A. Overall Network Architecture

For brevity, the LRHS image is represented by $\mathbf {Y}\in \mathbb {R}^{h\times w\times C}$, where $h\times w$ and $C$ correspond to its spatial resolution and band number, respectively. $\mathbf {Z}\in \mathbb {R}^{H\times W\times c}$ indicates the HRMS image, and $H$, $W$, and $c$ stand for its height, width, and number of bands, respectively. The HRHS image to be generated is denoted as $\mathbf {X}\in \mathbb {R}^{H\times W\times C}$. The primary goal of our method is to generate HRHS images that share as much spectral information as possible with the input LRHS images and spatial information with the input HRMS images.

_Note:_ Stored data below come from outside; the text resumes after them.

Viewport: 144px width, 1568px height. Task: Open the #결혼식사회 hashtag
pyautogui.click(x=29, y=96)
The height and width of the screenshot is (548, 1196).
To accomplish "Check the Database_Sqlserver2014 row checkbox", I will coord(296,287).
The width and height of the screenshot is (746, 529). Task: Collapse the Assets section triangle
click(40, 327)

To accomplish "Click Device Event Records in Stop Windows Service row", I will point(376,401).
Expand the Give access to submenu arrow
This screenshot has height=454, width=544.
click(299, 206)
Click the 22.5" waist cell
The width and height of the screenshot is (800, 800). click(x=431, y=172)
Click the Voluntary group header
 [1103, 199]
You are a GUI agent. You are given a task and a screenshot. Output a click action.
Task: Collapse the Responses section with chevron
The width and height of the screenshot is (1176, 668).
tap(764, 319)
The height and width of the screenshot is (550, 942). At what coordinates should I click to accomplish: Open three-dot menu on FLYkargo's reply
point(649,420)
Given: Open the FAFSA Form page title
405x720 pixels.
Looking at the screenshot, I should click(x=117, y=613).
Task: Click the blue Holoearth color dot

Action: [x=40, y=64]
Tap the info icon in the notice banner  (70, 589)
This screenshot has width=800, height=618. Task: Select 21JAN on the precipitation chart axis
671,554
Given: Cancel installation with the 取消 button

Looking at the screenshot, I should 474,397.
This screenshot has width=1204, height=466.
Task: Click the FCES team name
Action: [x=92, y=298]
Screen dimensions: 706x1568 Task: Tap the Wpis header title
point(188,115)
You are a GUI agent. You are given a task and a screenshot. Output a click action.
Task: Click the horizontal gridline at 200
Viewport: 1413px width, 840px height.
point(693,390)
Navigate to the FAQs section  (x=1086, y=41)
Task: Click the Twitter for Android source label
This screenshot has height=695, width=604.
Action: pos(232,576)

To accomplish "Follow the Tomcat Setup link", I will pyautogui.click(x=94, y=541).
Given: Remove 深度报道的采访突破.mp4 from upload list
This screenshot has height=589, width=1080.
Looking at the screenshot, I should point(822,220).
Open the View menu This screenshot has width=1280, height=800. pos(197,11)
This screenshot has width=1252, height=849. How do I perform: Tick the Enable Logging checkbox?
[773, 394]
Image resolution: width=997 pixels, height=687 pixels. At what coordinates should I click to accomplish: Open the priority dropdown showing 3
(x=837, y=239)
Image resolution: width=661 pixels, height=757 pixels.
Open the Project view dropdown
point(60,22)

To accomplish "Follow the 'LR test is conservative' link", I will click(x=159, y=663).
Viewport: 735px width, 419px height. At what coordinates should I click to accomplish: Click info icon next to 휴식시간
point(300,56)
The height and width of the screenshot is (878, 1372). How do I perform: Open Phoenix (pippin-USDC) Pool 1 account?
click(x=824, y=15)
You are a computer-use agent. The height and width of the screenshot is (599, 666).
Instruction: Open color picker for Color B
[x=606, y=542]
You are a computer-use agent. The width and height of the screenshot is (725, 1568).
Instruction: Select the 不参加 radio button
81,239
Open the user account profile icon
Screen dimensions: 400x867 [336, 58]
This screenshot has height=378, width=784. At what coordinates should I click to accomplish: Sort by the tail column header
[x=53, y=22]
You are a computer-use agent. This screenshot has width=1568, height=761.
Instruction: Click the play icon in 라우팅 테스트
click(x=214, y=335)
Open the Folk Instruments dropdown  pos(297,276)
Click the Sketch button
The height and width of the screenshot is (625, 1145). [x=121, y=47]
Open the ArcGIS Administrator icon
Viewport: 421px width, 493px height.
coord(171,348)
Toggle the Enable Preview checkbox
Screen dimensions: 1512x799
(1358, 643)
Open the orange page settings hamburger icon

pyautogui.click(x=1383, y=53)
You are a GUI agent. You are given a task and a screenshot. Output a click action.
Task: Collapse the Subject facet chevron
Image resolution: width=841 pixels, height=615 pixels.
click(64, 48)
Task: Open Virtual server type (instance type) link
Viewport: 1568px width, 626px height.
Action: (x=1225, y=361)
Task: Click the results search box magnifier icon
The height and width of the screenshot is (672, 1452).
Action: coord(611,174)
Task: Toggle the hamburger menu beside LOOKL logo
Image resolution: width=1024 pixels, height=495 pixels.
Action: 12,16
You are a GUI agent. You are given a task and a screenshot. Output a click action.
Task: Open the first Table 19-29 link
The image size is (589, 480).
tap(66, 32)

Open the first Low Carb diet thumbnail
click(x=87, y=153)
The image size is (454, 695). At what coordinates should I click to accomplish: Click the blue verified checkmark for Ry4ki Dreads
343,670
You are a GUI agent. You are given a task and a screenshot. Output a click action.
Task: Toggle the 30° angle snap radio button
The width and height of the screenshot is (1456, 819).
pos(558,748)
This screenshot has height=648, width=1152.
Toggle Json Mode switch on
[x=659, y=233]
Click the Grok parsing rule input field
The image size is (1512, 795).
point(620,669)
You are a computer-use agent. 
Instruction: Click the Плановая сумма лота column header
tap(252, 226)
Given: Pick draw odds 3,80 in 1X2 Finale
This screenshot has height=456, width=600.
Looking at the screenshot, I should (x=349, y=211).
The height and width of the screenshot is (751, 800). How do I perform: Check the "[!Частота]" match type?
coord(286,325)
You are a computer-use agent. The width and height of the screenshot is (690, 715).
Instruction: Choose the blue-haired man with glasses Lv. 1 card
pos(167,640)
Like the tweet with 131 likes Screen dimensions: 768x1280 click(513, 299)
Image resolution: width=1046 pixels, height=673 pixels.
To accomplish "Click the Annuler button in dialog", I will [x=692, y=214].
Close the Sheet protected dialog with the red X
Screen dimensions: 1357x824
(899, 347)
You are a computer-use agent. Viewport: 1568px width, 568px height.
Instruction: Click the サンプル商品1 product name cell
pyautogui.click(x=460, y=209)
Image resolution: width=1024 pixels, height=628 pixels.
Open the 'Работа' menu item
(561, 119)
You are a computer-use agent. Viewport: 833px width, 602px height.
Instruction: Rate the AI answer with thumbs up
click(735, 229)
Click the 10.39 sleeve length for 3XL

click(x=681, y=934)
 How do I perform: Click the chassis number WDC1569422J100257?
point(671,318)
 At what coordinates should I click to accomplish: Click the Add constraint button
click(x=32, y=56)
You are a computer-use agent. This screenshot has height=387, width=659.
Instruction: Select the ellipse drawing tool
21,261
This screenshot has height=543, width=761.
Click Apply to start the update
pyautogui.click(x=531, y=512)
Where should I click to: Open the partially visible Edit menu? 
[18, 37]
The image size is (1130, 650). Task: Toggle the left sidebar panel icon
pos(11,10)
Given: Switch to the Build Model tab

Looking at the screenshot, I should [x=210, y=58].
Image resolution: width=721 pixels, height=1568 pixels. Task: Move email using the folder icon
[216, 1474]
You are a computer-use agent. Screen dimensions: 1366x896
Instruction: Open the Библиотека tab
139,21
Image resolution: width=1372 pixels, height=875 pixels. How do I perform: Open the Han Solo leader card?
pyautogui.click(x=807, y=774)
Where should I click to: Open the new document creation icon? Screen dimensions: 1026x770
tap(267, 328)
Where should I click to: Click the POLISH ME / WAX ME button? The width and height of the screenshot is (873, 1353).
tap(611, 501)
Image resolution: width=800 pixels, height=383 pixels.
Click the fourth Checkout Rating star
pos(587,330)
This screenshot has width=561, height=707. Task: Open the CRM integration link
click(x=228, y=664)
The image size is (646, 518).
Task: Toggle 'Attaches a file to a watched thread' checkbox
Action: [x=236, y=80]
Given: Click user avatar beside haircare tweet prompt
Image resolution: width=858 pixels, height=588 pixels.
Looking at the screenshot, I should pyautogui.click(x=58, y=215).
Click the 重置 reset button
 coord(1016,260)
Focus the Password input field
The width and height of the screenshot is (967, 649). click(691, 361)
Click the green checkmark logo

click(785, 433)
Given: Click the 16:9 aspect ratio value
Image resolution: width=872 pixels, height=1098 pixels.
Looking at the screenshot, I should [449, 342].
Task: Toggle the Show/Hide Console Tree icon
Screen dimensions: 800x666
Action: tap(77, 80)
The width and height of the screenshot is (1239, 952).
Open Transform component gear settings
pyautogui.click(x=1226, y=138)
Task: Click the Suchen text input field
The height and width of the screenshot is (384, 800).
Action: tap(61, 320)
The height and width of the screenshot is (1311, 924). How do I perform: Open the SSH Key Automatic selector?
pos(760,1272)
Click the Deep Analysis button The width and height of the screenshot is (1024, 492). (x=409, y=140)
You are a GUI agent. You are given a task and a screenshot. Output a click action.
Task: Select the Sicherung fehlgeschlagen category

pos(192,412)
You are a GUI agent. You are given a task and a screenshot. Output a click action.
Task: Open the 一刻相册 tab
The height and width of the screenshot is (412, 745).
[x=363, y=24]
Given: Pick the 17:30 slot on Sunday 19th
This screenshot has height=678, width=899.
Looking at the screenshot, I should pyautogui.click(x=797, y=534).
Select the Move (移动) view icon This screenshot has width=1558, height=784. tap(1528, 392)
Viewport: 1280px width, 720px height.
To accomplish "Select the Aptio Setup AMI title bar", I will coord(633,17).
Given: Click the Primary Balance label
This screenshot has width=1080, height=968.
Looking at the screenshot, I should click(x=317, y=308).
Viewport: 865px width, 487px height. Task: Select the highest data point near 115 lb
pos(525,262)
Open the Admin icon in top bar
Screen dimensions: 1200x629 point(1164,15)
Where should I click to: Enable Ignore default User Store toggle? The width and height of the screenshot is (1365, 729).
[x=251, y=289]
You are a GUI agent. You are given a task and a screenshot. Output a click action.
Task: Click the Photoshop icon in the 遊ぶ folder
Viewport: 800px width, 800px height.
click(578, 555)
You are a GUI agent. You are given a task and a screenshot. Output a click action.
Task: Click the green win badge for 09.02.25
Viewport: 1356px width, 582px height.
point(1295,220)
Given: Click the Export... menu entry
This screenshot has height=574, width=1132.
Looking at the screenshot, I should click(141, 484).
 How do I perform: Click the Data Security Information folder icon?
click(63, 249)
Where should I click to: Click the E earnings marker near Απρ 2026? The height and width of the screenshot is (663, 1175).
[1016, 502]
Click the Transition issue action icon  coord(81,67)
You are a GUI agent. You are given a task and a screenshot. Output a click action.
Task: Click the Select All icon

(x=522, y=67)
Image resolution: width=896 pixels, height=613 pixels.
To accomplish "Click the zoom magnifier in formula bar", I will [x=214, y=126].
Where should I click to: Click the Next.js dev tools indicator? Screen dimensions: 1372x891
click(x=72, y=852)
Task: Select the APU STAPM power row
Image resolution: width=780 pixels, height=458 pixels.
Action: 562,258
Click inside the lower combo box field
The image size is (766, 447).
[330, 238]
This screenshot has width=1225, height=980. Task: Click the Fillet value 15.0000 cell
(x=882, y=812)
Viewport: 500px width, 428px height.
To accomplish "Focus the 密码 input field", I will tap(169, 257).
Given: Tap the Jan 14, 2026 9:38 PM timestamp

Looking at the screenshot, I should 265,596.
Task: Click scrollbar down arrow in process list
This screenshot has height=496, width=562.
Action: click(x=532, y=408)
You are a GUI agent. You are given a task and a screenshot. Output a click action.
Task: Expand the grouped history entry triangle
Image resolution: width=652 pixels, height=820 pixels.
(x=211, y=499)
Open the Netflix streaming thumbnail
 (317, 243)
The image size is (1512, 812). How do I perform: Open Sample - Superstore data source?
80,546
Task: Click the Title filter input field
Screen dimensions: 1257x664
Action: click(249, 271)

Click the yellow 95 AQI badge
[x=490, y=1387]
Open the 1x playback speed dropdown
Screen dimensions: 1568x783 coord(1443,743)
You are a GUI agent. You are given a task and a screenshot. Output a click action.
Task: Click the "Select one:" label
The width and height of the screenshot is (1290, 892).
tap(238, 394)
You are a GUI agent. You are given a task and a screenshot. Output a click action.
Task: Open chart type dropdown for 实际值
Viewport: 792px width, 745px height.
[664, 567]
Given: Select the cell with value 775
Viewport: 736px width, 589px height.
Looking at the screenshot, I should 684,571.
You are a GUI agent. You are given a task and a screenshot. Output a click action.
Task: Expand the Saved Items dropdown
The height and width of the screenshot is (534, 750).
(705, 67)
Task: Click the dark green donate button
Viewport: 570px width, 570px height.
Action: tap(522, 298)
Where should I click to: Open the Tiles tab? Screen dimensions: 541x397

The proposed network is illustrated in Fig. 1, which mainly contains four primary modules: feature extraction module (FEM), SFIM, SSPT, and multiscale fusion module (MFM). To match the size of two inputs, we first upsample the LRHS images by commonly used bicubic interpolation. Then, two FEMs are employed to extract features from the upsampled LRHS image and HRMS image, where FEM is composed of two same 3 × 3 convolutional layers with a stride of 1, and these spectral and spatial features are fused by designed SFIM to realize cross-modality information interaction. Motivated by U-Net, we introduce an SSPT as skip connection that allows the network to capture long-range dependencies and compensate information loss. Finally, MFM gradually incorporates multiscale fusion information by continuous stacking and upsampling, the numbers of channels for each feature map are 64, 96, and 128, respectively. The proposed network achieves a compromise of spectral and spatial information, generating accurate and high-quality HRHS images.

Fig. 1.

Illustration of the proposed cross dual-branch U-Net. The structures of FEM, upsampling, and downsampling are shown at the bottom right, where k represents the kernel size, and s presents the stride size. LReLU indicates LeakyReLU.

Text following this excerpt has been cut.